● **Trecho do texto**:

Talvez pela aparente falta de repercussão econômica do tema, poucos têm se dedicado ao estudo das sociedades simples – e os poucos que as têm examinado, só reservam críticas à sua inclusão em nosso sistema, importada que foi da Itália e da Suíça.

31/10/2003

As sociedades simples e os advogados

 

Mauro Caramico*

 

Talvez pela aparente falta de repercussão econômica do tema, poucos têm se dedicado ao estudo das sociedades simples – e os poucos que as têm examinado, só reservam críticas à sua inclusão em nosso sistema, importada que foi da Itália e da Suíça.

 

Há, de fato, alguma dificuldade em se compreender a bipartição entre sociedades simples e empresárias, que substitui a antiga dicotomia entre sociedades civis e comerciais, divididas pela prática dos chamados atos de mercancia. Essa diferença, hoje, não subsiste: tanto as simples, como as empresárias, podem comerciar e prestar serviços, indistintamente.

 

Há ainda maior dificuldade, quando se percebe que o artigo 983, do novo Código, prevê que a sociedade simples poderá ser pura, subordinando-se às suas próprias normas, ou poderá adotar “um dos tipos regulados nos artigos 1.039 a 1.092”, daquele Diploma, ou seja, poderá, a princípio, ser simples em nome coletivo, simples limitada, simples em comandita simples, simples anônima ou simples em comandita por ações.

 

Não é bem assim, contudo: o artigo 982, § único, do Código Civil, prevê que as anônimas, seja qual for o seu objeto, serão consideradas empresárias (e as em comandita por ações, por absoluta afinidade, devem ter o mesmo destino). Por isso, será impraticável criar-se uma sociedade simples anônima ou simples em comandita por ações.

 

Mas a confusão está criada, a ponto de o próprio Professor Miguel Reale, em artigo recente para “O Estado de São Paulo”, afirmar que “a sociedade simples pode ter amplíssima configuração normativa, só não podendo ser cooperativa” – quando o mesmo artigo 982, § único, prevê que as cooperativas, independentemente do objeto que tenha, consideram-se simples. No mesmo texto, aliás, o Professor, conquanto ressalve que pareça pouco provável a efetiva adoção do tipo, prevê que poderão constituir-se, até, as simples anônimas. Remanesce a dúvida, que merece novas luzes do nosso maior jurista.

 

Mas não se deve perder de vista que, além de haver expressa previsão legal, que considera empresária a sociedade anônima, e simples, a cooperativa, também se há de levar em conta a natureza de cada um dos tipos: a sociedade simples, dada a sua conformação, é sociedade de pessoas, por excelência (daí afeiçoar-se às cooperativas), enquanto na anônima, onde prepondera o capital, não há espaço para a pessoalidade.

 

As simples, enfim, estarão sempre mais próximas da prestação de serviços. E, como preconiza o Professor Reale, no mesmo artigo, serão, em regra, os serviços, correspondentes à profissão exercida pelos sócios.

● **Instrução 1**:
Localize nos registros todas as linhas que contêm a palavra "width" e copie cada uma delas.
O texto e os registros têm origens distintas.

● **Material fornecido**:
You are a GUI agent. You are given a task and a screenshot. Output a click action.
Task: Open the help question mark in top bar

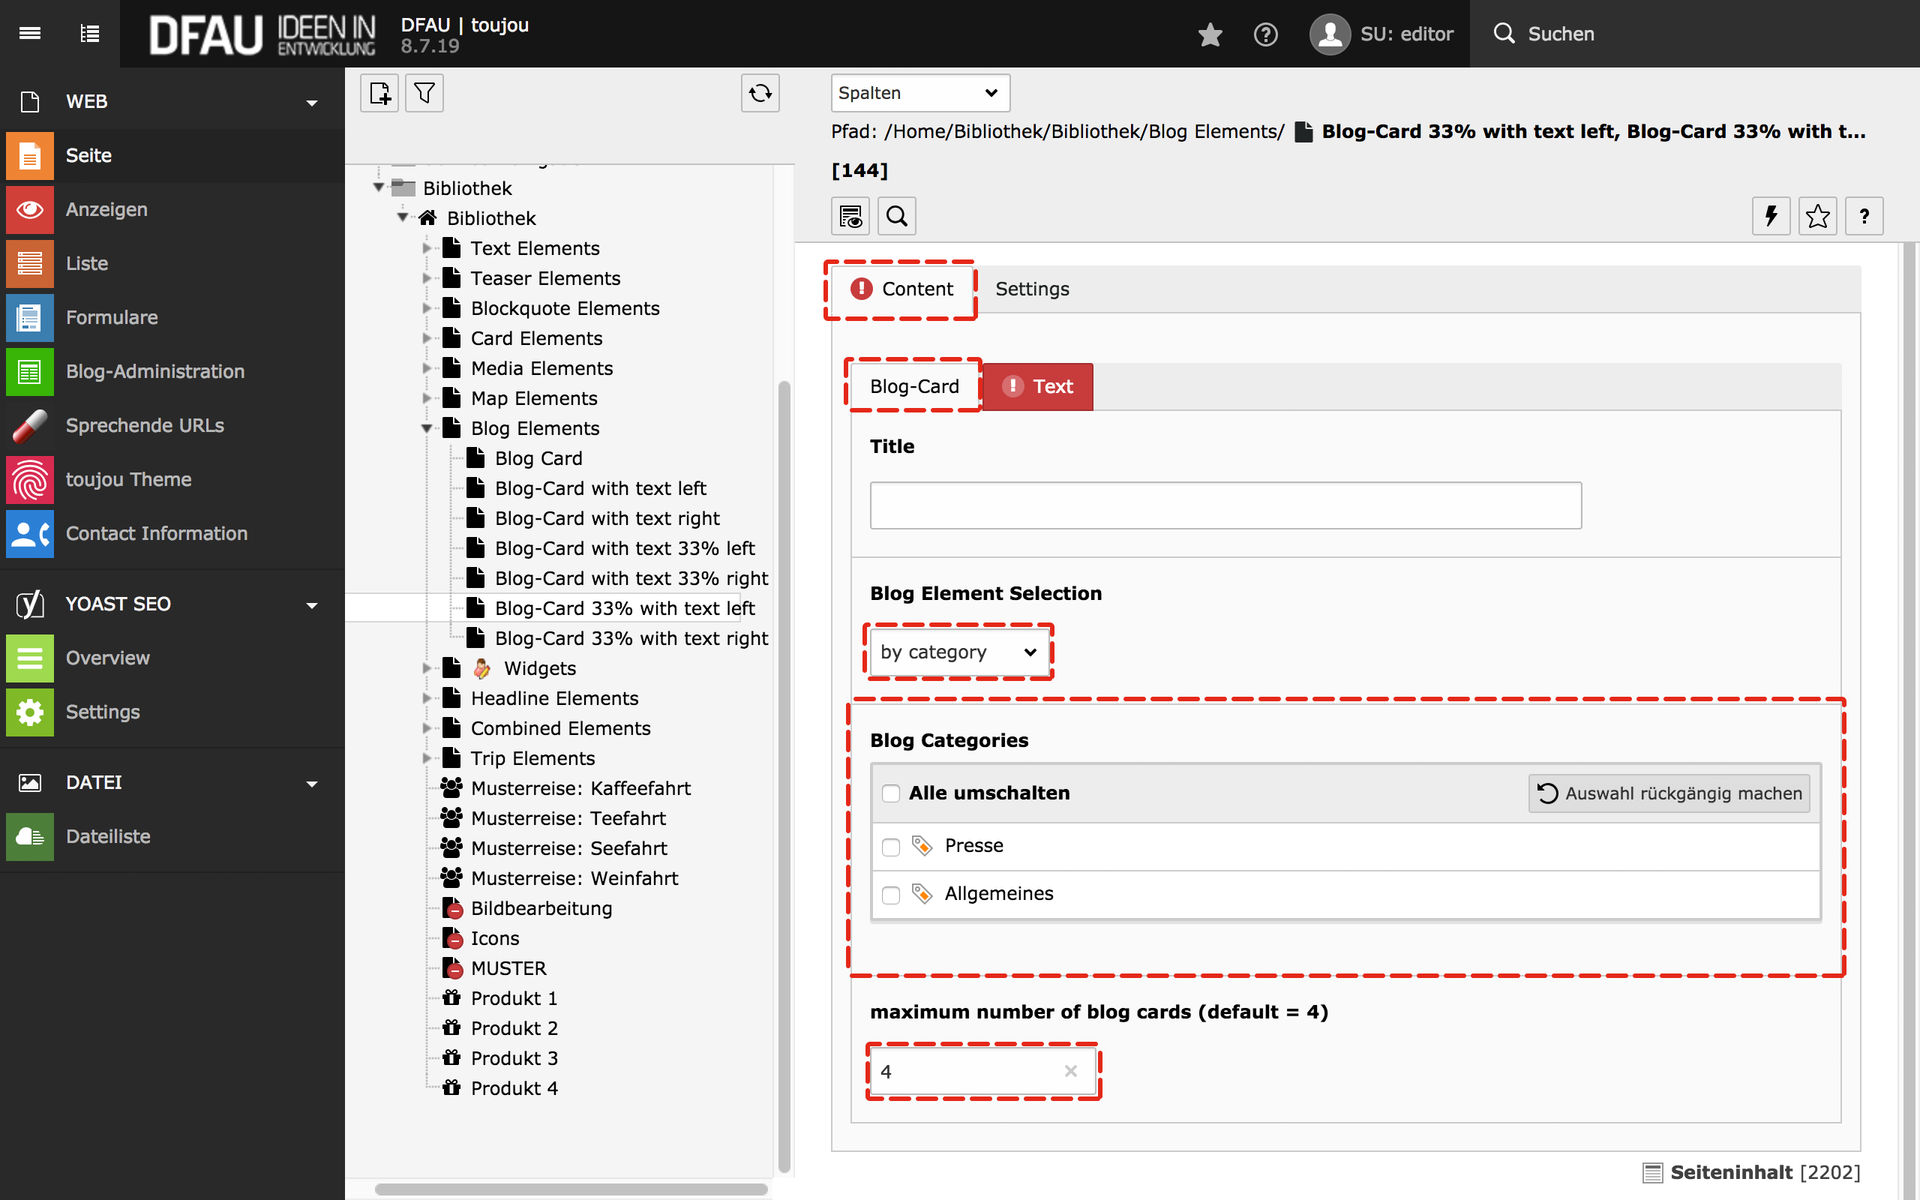pyautogui.click(x=1265, y=34)
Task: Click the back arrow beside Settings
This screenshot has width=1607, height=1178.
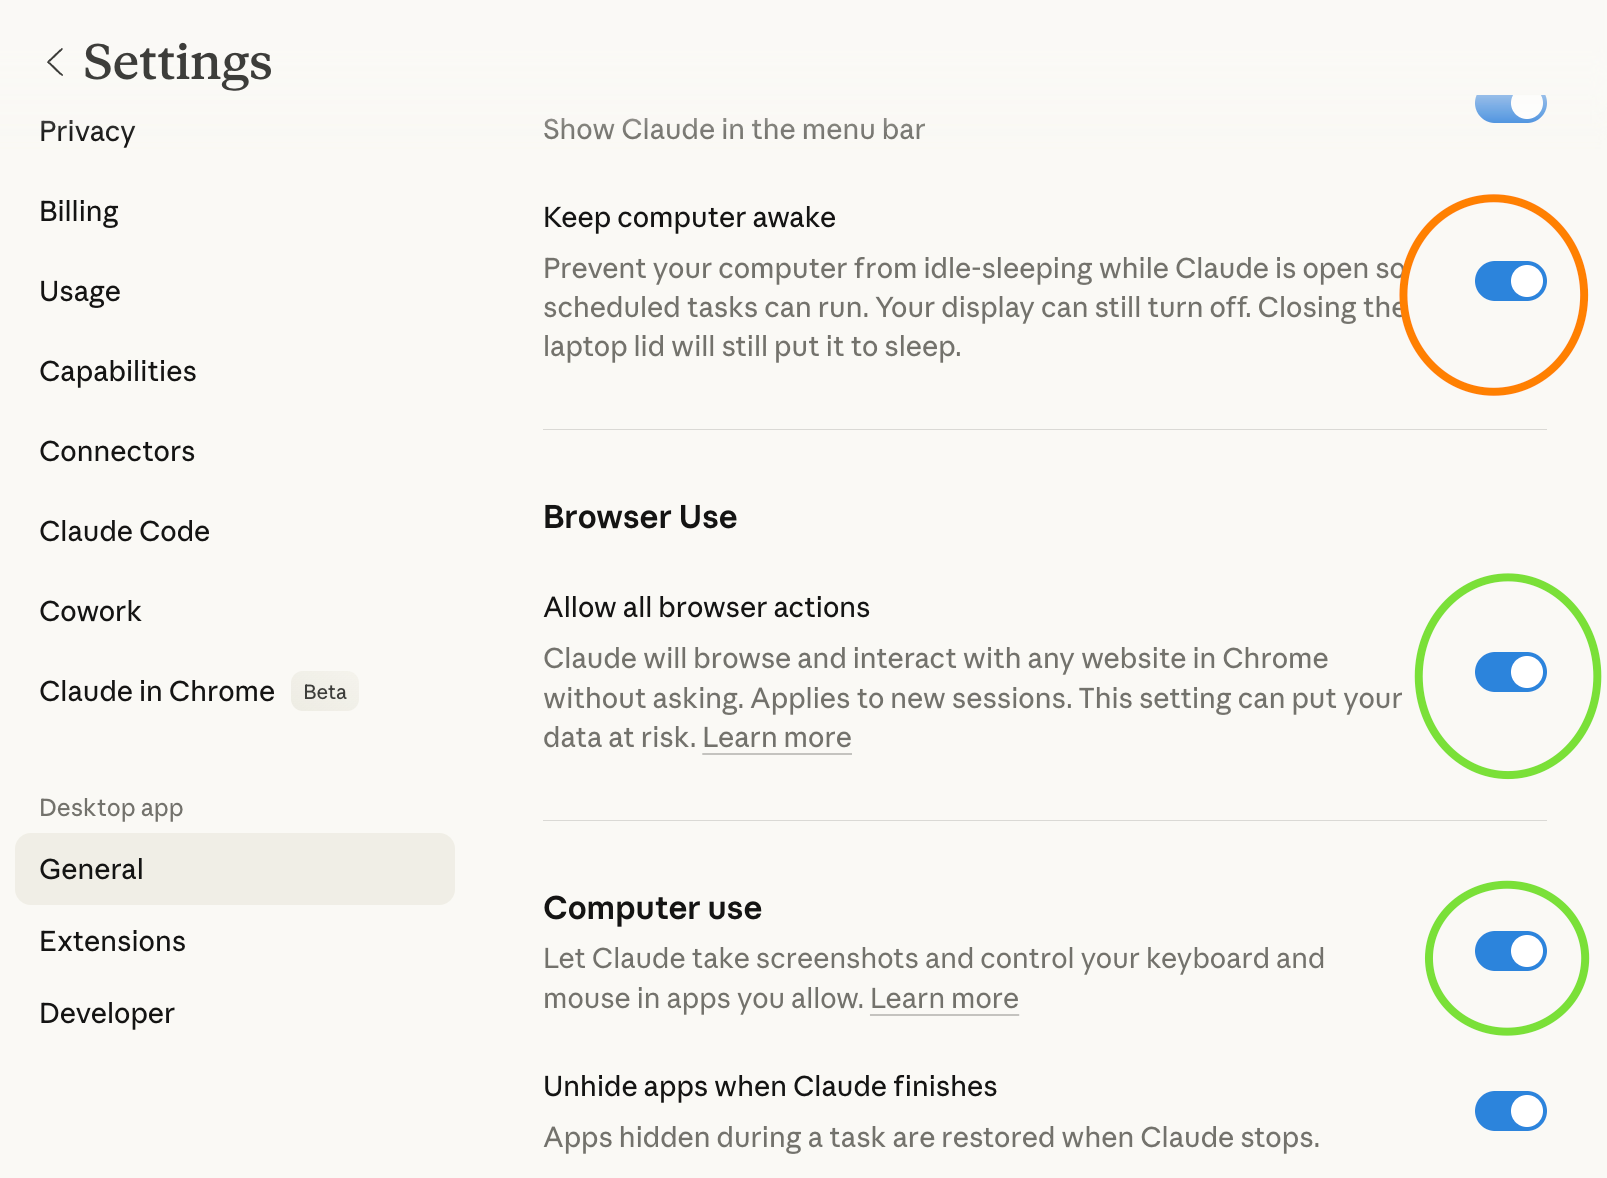Action: (56, 62)
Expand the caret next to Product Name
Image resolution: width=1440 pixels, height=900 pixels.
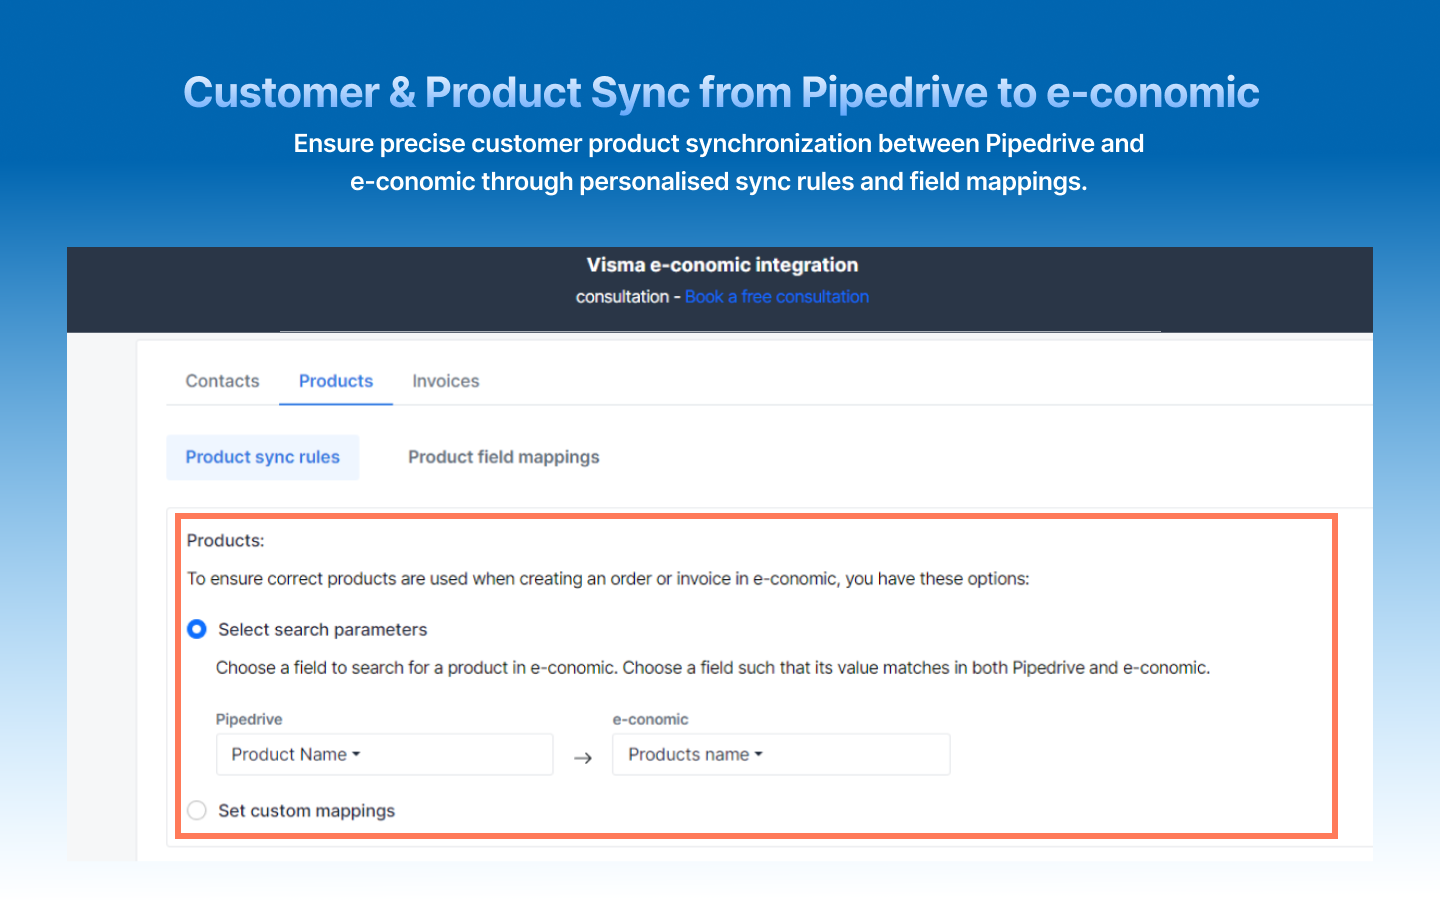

● **Instrução 2**:
Retome o texto sobre as sociedades simples e os advogados, dando-lhe continuidade a partir da última frase apresentada.

● **Resposta do exercício 1**:
This screenshot has width=1607, height=1178.
Image resolution: width=1440 pixels, height=900 pixels.

● **Resposta do exercício 2**:
Nesse diapasão, impossível deixar de concluir que serão sempre simples, as sociedades de advogados: primeiro, porque o Estatuto (artigo 15) permite aos advogados que se reúnam em “sociedade civil”, agora extinta e, per fas ou nefas, substituída pelas simples; segundo, porque a advocacia, por natureza, é, e deve ser, personalíssima e, portanto, não pode, nunca, tornar-se atividade empresarial, jungida à associação de sócios capitalistas.

 

Por isso, todas as sociedades civis de advogados, até o início do mês de janeiro próximo, deverão adequar seus contratos, transmudando-se em sociedades simples, pena de se tornarem irregulares.

 

A imensa maioria das sociedades advocatícias – nela inclusos os mega-escritórios – certamente estará inclinada a limitar a responsabilidade dos sócios ao capital social integralizado e a constituir-se segundo as regras das limitadas.

 

Mas não é demais lembrar que o Estatuto do Advogado não foi derrogado. E, segundo o seu artigo 17, “além da sociedade, o sócio responde subsidiária e ilimitadamente pelos danos causados aos clientes por ação ou omissão no exercício da advocacia”.

 

Ou seja: nos contratos de sociedades simples de advogados, será minimamente ineficaz, senão nula, a limitação da responsabilidade dos sócios, no que respeita aos danos causados aos clientes no exercício da advocacia.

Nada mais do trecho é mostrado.